Recorded data:
□ □ □ □ □ □ □

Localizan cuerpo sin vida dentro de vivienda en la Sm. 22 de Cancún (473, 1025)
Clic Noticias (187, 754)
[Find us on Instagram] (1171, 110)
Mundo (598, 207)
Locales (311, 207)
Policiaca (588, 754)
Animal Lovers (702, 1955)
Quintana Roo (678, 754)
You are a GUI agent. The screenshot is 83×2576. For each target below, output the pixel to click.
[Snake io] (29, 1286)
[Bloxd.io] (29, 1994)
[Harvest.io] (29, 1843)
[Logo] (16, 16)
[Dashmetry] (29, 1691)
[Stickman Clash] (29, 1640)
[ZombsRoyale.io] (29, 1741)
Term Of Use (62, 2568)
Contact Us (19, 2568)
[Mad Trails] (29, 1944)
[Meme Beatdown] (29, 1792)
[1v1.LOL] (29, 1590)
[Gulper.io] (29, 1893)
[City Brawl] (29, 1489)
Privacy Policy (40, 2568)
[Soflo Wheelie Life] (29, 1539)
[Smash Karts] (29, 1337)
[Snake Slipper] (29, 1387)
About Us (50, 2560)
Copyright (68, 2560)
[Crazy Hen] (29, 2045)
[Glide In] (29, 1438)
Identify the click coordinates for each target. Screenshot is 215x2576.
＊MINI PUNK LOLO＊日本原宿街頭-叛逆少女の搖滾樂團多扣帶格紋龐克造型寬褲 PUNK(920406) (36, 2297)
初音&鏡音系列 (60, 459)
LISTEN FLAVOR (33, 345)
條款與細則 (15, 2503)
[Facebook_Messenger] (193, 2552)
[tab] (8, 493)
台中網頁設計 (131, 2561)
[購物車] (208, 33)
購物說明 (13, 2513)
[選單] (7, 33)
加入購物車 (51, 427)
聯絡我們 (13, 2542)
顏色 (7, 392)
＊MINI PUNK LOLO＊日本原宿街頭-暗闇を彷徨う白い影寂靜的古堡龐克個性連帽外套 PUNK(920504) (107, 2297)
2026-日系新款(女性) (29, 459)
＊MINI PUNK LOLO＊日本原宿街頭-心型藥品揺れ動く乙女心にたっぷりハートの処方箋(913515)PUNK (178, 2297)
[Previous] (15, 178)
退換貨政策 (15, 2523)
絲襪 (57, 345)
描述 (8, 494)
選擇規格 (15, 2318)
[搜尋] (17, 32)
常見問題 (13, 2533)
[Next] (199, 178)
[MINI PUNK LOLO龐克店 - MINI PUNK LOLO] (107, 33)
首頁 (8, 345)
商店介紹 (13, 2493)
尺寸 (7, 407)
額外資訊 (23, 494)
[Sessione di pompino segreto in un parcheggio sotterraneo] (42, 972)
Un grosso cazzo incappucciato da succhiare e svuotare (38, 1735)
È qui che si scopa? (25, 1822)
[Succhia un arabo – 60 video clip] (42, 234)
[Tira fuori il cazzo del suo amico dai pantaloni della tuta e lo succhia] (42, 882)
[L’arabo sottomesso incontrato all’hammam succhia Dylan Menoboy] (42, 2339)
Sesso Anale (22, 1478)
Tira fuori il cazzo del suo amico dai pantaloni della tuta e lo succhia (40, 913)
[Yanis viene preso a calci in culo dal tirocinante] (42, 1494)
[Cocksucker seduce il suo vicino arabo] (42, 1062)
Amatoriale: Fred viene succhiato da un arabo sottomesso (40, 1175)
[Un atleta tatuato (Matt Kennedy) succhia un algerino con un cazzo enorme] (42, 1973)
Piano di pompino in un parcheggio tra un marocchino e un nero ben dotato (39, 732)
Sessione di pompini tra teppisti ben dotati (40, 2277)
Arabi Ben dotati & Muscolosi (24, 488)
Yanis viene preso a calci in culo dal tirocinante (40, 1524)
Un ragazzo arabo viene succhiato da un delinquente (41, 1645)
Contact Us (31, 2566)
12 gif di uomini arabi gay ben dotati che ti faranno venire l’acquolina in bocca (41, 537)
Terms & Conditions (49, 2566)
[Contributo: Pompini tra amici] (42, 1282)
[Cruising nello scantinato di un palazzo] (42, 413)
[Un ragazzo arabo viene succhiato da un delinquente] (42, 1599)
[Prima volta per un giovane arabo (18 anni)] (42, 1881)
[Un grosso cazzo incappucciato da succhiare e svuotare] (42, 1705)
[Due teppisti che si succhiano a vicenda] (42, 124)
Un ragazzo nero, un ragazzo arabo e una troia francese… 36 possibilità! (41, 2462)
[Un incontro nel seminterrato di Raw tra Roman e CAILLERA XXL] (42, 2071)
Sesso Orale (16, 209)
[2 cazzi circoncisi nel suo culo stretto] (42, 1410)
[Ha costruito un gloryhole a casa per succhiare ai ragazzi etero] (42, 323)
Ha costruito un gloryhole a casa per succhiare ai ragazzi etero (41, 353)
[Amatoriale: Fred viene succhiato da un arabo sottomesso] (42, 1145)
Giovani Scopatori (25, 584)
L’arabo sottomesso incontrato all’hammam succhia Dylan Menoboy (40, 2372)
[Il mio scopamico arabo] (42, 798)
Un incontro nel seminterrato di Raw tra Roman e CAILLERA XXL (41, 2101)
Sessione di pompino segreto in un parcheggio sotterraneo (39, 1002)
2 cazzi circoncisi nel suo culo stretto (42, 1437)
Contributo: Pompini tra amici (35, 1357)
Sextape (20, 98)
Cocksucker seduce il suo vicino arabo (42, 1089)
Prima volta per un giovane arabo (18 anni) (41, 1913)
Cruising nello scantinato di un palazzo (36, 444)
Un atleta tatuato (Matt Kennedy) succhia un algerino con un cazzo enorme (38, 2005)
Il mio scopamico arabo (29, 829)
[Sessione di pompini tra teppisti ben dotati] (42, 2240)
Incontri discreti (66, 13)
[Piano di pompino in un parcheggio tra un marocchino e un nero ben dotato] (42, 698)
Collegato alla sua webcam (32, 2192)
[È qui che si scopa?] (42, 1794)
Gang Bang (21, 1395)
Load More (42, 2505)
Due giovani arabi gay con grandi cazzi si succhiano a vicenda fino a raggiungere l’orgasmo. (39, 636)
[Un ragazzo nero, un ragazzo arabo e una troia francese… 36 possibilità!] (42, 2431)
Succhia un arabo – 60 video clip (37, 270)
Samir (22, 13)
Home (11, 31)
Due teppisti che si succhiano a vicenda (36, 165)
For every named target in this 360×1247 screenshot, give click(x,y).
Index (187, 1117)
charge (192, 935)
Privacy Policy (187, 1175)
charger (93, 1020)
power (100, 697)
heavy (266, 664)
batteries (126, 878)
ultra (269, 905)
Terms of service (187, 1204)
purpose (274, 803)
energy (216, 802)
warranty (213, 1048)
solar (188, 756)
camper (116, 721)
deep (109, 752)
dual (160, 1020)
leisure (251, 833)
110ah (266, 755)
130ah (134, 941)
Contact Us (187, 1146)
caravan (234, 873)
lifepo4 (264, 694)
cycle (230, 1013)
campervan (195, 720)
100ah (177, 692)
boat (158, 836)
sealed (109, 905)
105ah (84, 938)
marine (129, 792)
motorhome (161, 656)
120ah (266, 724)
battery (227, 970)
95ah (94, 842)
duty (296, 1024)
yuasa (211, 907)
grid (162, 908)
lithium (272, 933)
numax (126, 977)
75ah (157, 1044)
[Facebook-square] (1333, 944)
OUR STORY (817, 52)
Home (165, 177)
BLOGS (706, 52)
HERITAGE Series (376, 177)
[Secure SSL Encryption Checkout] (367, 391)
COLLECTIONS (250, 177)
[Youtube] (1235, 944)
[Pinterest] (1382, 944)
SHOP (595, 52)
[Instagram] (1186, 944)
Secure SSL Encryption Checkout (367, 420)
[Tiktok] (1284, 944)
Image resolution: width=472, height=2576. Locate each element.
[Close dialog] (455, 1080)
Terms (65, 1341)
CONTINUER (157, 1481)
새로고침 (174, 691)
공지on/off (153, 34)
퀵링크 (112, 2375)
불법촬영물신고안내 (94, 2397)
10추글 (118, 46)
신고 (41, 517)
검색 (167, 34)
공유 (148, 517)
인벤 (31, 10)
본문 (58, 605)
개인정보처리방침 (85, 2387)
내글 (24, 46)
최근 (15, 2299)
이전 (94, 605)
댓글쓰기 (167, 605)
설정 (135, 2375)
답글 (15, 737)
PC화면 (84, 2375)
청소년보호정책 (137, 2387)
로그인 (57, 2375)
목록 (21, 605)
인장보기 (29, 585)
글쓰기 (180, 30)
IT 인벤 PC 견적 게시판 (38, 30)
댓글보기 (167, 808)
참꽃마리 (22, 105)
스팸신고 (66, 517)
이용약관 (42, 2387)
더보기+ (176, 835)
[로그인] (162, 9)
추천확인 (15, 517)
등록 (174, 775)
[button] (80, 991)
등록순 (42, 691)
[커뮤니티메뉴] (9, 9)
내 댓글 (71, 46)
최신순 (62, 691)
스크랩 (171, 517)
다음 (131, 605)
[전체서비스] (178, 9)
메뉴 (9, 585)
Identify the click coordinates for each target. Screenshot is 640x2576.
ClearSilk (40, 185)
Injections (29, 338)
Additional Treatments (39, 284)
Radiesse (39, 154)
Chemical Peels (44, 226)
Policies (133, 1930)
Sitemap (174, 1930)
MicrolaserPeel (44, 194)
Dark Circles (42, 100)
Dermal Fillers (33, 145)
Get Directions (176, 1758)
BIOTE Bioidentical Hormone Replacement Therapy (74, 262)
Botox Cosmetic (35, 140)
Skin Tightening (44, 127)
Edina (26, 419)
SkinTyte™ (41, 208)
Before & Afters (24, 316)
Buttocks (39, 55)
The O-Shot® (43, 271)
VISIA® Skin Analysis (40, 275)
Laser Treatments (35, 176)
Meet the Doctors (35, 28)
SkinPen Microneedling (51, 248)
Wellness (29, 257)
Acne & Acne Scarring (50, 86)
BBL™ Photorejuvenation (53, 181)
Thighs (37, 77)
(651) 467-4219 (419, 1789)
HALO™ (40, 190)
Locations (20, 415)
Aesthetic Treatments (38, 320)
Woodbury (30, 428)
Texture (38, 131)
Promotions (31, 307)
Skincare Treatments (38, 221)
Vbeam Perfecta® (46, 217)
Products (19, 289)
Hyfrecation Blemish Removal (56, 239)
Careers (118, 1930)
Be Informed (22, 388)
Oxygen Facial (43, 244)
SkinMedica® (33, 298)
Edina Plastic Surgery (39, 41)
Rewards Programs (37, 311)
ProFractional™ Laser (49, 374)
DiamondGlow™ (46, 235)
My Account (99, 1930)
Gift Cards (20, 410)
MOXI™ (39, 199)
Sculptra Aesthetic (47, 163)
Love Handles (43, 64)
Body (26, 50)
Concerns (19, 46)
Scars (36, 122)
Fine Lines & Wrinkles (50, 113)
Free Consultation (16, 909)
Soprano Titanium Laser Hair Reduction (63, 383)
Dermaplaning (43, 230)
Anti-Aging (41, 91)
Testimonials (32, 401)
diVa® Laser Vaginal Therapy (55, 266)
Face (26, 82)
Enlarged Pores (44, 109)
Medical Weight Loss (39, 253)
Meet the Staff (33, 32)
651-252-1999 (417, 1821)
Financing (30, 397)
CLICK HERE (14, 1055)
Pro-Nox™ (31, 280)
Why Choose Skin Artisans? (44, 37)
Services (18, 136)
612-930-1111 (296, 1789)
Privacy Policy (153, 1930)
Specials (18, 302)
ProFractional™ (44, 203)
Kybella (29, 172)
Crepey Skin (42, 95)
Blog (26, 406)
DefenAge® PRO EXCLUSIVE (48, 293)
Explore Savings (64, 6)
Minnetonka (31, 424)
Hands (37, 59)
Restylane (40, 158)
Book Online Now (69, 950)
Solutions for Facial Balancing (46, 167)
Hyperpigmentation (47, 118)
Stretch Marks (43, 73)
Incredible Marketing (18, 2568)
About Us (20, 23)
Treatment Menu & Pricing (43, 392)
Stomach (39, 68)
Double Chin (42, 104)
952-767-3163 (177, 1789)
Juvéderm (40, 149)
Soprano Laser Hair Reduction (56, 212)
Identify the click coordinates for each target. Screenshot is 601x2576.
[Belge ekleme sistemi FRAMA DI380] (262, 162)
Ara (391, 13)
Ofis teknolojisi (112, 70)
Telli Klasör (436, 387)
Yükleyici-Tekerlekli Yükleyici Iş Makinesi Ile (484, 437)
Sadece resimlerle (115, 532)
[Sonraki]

□ □ □ □ □ □ □

* [Work instructions]:
Return the lines of the records that include the string "francese".

* [Solution to this task]:
Un ragazzo nero, un ragazzo arabo e una troia francese… 36 possibilità! (41, 2462)
[Un ragazzo nero, un ragazzo arabo e una troia francese… 36 possibilità!] (42, 2431)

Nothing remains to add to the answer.